20 The Tribunal has considered the Respondent's submissions. We do not accept that Mr Daley did contribute to his dismissal by his conduct and we do not accept that there would have been a fair dismissal had the Respondent followed proper procedures. We are satisfied on the evidence we have heard that "job and knock" was wider than that accepted in his evidence by Mr Redman. We did not find Mr Frost a very persuasive witness and we are concerned by his apparent involvement in the practice, which may account for the vagueness of his evidence and his lack of enthusiasm initially in pursuing the disciplinary investigation. We note that the allegation of negligence levelled at the Claimant could also possibly be levelled at Mr Frost who did not after all counter-sign the overtime claims.
21 The Tribunal is satisfied that there is no basis for concluding that Mr Daley would have been dismissed because of his bad record in any event. Although we have heard a lot about disagreements, we have had no evidence before us that there has been any disciplinary history prior to the matters that we have been considering. We do not accept that he is likely therefore not to have stayed the course. On the contrary we accept that a man of his age would have done' everything that he thought reasonable to attempt to retain what after all does appear to have been a pleasant job, and we conclude and accept Mr Daley's evidence that he would have remained in post until he was 65.

- [SOURCE DATA]
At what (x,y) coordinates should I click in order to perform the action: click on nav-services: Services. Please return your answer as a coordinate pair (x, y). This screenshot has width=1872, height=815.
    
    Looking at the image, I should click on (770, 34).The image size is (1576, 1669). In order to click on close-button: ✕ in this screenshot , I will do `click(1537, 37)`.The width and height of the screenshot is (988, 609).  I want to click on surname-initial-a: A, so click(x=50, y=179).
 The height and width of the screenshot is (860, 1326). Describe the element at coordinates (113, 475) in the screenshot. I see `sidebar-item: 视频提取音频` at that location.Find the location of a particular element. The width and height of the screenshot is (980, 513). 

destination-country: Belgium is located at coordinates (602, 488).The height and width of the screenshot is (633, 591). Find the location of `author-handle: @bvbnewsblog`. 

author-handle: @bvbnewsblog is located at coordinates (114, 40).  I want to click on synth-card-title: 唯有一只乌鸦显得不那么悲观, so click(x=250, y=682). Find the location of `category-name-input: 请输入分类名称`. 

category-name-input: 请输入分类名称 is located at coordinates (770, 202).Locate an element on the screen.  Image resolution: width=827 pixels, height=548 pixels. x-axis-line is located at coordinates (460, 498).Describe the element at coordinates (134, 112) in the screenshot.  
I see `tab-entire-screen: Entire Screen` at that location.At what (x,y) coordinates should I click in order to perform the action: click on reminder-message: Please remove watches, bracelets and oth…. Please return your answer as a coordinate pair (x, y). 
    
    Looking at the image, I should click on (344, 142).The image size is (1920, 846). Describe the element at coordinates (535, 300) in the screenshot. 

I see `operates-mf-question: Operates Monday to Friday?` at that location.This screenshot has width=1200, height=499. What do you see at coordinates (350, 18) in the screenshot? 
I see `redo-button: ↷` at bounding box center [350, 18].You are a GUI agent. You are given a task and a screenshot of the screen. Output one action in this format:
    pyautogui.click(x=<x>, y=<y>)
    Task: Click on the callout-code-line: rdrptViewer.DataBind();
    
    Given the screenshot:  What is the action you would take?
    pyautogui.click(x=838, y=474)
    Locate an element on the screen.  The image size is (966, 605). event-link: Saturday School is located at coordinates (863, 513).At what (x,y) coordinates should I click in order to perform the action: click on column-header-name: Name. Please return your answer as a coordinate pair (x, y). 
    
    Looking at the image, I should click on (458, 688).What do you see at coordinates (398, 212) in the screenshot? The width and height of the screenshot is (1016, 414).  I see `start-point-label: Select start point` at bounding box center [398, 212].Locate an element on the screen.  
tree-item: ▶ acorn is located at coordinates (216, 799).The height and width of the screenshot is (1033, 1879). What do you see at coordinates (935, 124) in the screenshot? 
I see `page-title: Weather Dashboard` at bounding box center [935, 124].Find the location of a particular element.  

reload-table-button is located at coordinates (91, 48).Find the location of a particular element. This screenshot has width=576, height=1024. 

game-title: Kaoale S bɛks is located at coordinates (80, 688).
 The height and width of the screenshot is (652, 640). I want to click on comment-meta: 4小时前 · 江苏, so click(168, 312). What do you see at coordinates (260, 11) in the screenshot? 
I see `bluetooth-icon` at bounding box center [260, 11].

- [WHAT YOU WILL DO]
a – In the tribunal findings, transcribe the passage from "21 The Tribunal" up to and including "until he was 65.".
b – According to the tribunal findings, until what age did the Tribunal accept that Mr Daley would have remained in post?

- [PER-TASK ANSWERS]
a –
21 The Tribunal is satisfied that there is no basis for concluding that Mr Daley would have been dismissed because of his bad record in any event. Although we have heard a lot about disagreements, we have had no evidence before us that there has been any disciplinary history prior to the matters that we have been considering. We do not accept that he is likely therefore not to have stayed the course. On the contrary we accept that a man of his age would have done' everything that he thought reasonable to attempt to retain what after all does appear to have been a pleasant job, and we conclude and accept Mr Daley's evidence that he would have remained in post until he was 65.

b – Until he was 65.